■ Text ■
------------------------------------------------------------

Food aid more important than cash for Luzon poor in quarantine: UP study

Christian V. Esguerra, ABS-CBN News

Posted at Apr 08 2020 01:31 PM

Residents of a depressed community in Barangay Paligsahan, Quezon City receive relief goods from village officers on March 19, 2020. Local officials in the barangay level are dipping in to their calamity funds to provide relief assistance during a lockdown of the entire Luzon to contain the spread of COVID-19. Fernando G. Sepe Jr., ABS-CBN News

MANILA— Government should focus more on sending food and basic goods than cash aid to families reeling from the impact of a Luzon-wide lockdown now on its fourth week, economists from the University of the Philippines said.

Some 18 million low-income households are set to receive between P5,000 and P8,000 in aid as the government extended the enhanced community quarantine until the end of April to contain the new coronavirus.

"In-kind transfers are superior to cash transfers” during a quarantine, according to a paper from the UP School of Economics, which cited problems such as constraints in the supply chain and warned of people going to public markets or lining up at ATMs despite strict rules on physical distancing.

“Three weeks into the lockdown, the question of meeting basic food needs in a sustained manner has still not been satisfactorily answered,” it said.

“Cash transfer modalities should be set aside for a later date and the focus should instead be on in-kind transfers – food and basic goods - and how to deliver these to the doorsteps of households.”


The Luzon lockdown, which covers over 50 million residents, has given rise to problems such as delivering supplies across checkpoints, distributing food aid, and identifying families who are supposed to receive cash assistance from the national government.

Local officials have complained of disparities between the list of the Department of Social Welfare and Development and the actual number of low-income households in their respective areas.

The UP paper urged the government “for the time being to set aside targeting parameters that are too fine,” especially during the first round of cash distribution.

------------------------------------------------------------

■ Required work ■
A - Summarize the food aid report in two sentences.
B - Reproduce verbatim the part of the food aid report that opens with the words containing "Local officials have" and closes with "their respective areas.".
C - According to the food aid report, how many residents does the Luzon lockdown cover?

■ Data below ■
------------------------------------------------------------

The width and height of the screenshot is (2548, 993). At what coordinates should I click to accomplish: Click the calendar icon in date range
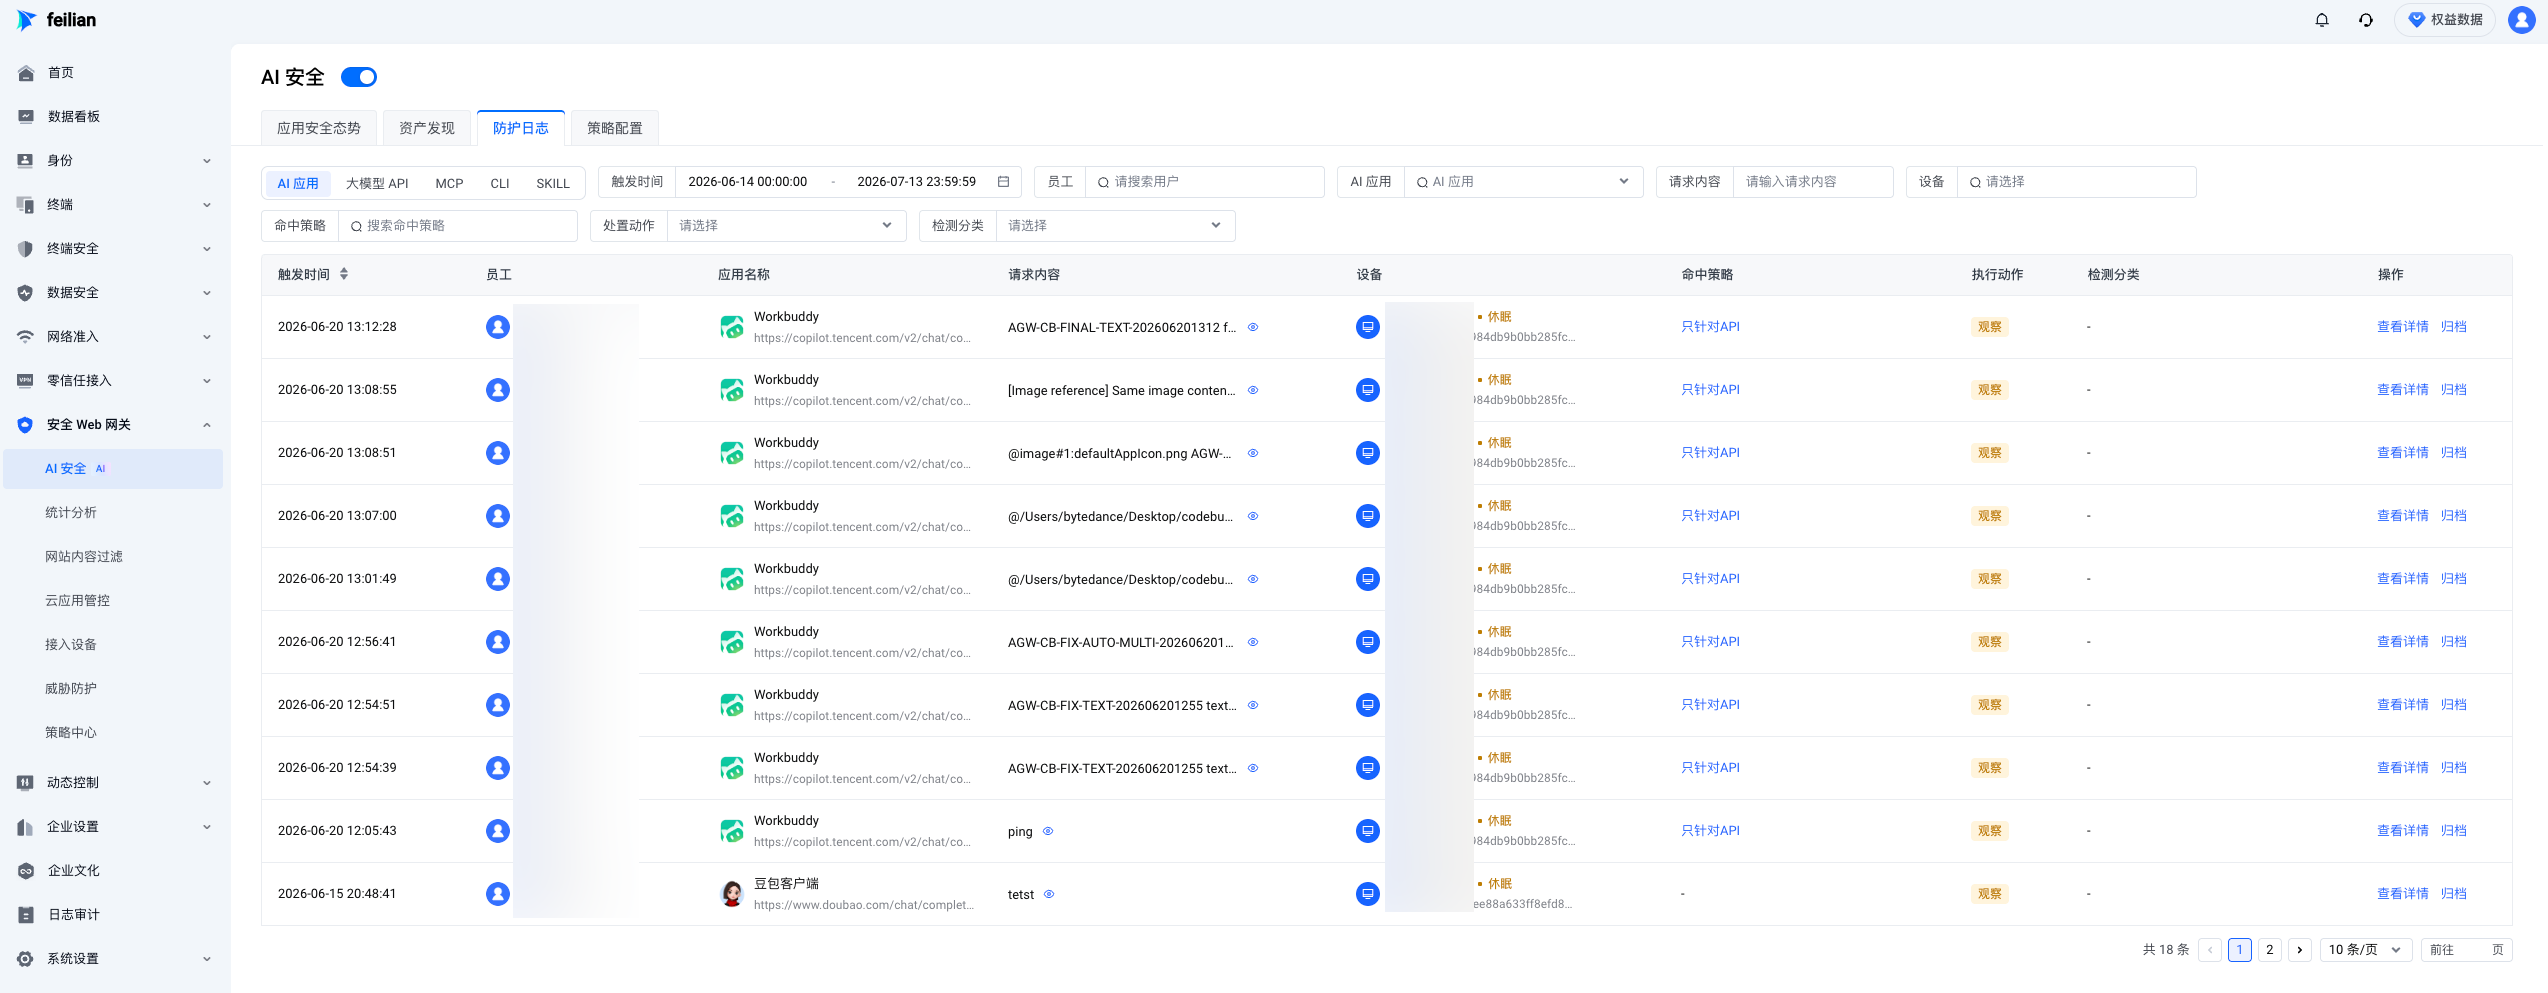point(1003,182)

------------------------------------------------------------

■ Answers for the tasks ■
A - University of the Philippines economists said the government should focus on sending food and basic goods rather than cash aid to families hit by the Luzon-wide lockdown, citing supply chain constraints and the risk of people going to public markets or lining up at ATMs. Their paper also urged the government to set aside targeting parameters that are too fine, as local officials complained of disparities between the Department of Social Welfare and Development list and the actual number of low-income households.

B -
Local officials have complained of disparities between the list of the Department of Social Welfare and Development and the actual number of low-income households in their respective areas.

C - Over 50 million residents.